Could you reproduce the material below exactly, from the line containing "The image size is (357, 177)." through its last line, and leave out everything else?

_DATA SUPPLIED:_
Content starts

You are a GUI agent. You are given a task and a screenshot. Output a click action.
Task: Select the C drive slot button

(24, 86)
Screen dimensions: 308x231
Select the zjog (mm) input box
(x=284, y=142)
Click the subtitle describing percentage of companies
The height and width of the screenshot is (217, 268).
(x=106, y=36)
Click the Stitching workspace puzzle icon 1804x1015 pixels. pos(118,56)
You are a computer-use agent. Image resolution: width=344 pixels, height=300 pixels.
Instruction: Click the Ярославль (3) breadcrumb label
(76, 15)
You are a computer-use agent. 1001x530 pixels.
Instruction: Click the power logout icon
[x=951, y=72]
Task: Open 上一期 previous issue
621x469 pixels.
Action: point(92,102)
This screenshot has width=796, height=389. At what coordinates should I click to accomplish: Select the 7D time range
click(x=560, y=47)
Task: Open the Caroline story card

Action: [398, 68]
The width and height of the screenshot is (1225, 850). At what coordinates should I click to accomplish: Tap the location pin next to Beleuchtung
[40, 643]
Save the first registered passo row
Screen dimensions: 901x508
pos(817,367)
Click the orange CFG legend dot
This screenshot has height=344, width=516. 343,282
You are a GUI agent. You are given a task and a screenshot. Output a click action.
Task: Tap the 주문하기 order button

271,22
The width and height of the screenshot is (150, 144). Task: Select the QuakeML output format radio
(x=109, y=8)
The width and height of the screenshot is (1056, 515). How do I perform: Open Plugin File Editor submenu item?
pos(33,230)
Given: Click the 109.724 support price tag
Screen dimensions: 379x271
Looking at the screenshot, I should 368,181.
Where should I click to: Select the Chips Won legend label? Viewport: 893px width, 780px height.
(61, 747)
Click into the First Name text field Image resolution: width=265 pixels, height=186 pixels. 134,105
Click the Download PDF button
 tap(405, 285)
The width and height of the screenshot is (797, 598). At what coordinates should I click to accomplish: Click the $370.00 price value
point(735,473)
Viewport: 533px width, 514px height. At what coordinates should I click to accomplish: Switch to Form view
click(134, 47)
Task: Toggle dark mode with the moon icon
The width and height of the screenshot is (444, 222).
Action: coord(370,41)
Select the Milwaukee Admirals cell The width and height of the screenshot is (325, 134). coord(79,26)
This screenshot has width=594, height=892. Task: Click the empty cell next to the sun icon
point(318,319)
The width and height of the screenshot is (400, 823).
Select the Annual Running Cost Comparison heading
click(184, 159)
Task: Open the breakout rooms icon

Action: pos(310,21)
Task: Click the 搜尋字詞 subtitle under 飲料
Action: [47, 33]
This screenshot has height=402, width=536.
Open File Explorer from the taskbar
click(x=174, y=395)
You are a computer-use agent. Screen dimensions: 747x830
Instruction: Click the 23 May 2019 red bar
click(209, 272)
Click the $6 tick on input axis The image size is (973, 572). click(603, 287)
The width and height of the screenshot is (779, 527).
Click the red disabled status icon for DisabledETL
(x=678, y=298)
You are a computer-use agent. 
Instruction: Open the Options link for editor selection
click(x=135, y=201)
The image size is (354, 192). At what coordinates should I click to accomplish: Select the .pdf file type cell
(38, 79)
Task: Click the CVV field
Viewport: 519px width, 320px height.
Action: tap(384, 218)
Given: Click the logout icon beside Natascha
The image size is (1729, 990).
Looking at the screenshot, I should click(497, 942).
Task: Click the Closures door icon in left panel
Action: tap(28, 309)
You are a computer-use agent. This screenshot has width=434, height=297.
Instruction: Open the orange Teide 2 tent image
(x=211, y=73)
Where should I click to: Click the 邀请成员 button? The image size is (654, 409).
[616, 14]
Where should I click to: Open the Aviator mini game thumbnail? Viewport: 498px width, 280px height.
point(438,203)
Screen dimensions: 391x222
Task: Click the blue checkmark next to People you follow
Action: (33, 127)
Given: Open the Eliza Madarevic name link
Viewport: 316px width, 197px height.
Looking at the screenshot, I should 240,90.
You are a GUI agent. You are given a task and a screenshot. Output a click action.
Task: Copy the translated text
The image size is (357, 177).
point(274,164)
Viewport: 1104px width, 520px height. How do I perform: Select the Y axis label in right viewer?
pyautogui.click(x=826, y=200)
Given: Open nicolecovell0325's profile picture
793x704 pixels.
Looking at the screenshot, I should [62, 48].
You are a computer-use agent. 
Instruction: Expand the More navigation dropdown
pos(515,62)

Content ends

_ANSWER TO THE PROBLEM:_
The image size is (357, 177).
point(274,164)
Viewport: 1104px width, 520px height. How do I perform: Select the Y axis label in right viewer?
pyautogui.click(x=826, y=200)
Given: Open nicolecovell0325's profile picture
793x704 pixels.
Looking at the screenshot, I should [62, 48].
You are a computer-use agent. 
Instruction: Expand the More navigation dropdown
pos(515,62)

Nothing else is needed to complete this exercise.